▶ Dataset records:
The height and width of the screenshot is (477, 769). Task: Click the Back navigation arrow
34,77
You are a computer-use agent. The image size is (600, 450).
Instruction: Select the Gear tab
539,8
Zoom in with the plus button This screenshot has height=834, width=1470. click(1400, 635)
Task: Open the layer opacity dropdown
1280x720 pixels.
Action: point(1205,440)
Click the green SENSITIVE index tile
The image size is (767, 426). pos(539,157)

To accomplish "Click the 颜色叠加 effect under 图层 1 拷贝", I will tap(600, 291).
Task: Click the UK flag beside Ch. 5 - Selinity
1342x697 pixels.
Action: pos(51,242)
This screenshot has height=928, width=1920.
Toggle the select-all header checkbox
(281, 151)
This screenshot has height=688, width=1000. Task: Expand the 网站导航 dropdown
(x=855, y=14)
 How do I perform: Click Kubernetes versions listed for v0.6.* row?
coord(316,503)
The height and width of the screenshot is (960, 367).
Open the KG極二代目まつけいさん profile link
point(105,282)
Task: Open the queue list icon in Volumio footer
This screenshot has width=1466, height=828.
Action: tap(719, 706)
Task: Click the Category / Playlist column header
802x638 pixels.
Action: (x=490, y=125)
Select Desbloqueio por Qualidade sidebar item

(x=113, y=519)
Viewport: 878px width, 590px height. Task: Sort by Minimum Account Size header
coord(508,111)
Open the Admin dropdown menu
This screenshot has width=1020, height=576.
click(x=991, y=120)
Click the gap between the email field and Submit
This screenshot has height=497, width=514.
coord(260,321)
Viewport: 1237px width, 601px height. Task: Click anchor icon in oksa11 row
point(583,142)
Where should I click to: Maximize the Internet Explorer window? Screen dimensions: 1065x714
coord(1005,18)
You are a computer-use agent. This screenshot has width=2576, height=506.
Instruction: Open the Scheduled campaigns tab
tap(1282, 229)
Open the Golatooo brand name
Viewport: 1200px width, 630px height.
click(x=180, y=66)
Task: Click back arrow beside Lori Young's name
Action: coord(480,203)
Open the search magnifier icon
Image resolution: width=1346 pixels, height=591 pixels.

▶ What you have to do:
Could I ask you to return the records exactly and in full?

▶ Task response:
The height and width of the screenshot is (477, 769). Task: Click the Back navigation arrow
34,77
You are a computer-use agent. The image size is (600, 450).
Instruction: Select the Gear tab
539,8
Zoom in with the plus button This screenshot has height=834, width=1470. click(1400, 635)
Task: Open the layer opacity dropdown
1280x720 pixels.
Action: point(1205,440)
Click the green SENSITIVE index tile
The image size is (767, 426). pos(539,157)

To accomplish "Click the 颜色叠加 effect under 图层 1 拷贝", I will tap(600, 291).
Task: Click the UK flag beside Ch. 5 - Selinity
1342x697 pixels.
Action: pos(51,242)
This screenshot has height=928, width=1920.
Toggle the select-all header checkbox
(281, 151)
This screenshot has height=688, width=1000. Task: Expand the 网站导航 dropdown
(x=855, y=14)
 How do I perform: Click Kubernetes versions listed for v0.6.* row?
coord(316,503)
The height and width of the screenshot is (960, 367).
Open the KG極二代目まつけいさん profile link
point(105,282)
Task: Open the queue list icon in Volumio footer
This screenshot has width=1466, height=828.
Action: tap(719, 706)
Task: Click the Category / Playlist column header
802x638 pixels.
Action: (x=490, y=125)
Select Desbloqueio por Qualidade sidebar item

(x=113, y=519)
Viewport: 878px width, 590px height. Task: Sort by Minimum Account Size header
coord(508,111)
Open the Admin dropdown menu
This screenshot has width=1020, height=576.
click(x=991, y=120)
Click the gap between the email field and Submit
This screenshot has height=497, width=514.
coord(260,321)
Viewport: 1237px width, 601px height. Task: Click anchor icon in oksa11 row
point(583,142)
Where should I click to: Maximize the Internet Explorer window? Screen dimensions: 1065x714
coord(1005,18)
You are a computer-use agent. This screenshot has width=2576, height=506.
Instruction: Open the Scheduled campaigns tab
tap(1282, 229)
Open the Golatooo brand name
Viewport: 1200px width, 630px height.
click(x=180, y=66)
Task: Click back arrow beside Lori Young's name
Action: coord(480,203)
Open the search magnifier icon
Image resolution: width=1346 pixels, height=591 pixels.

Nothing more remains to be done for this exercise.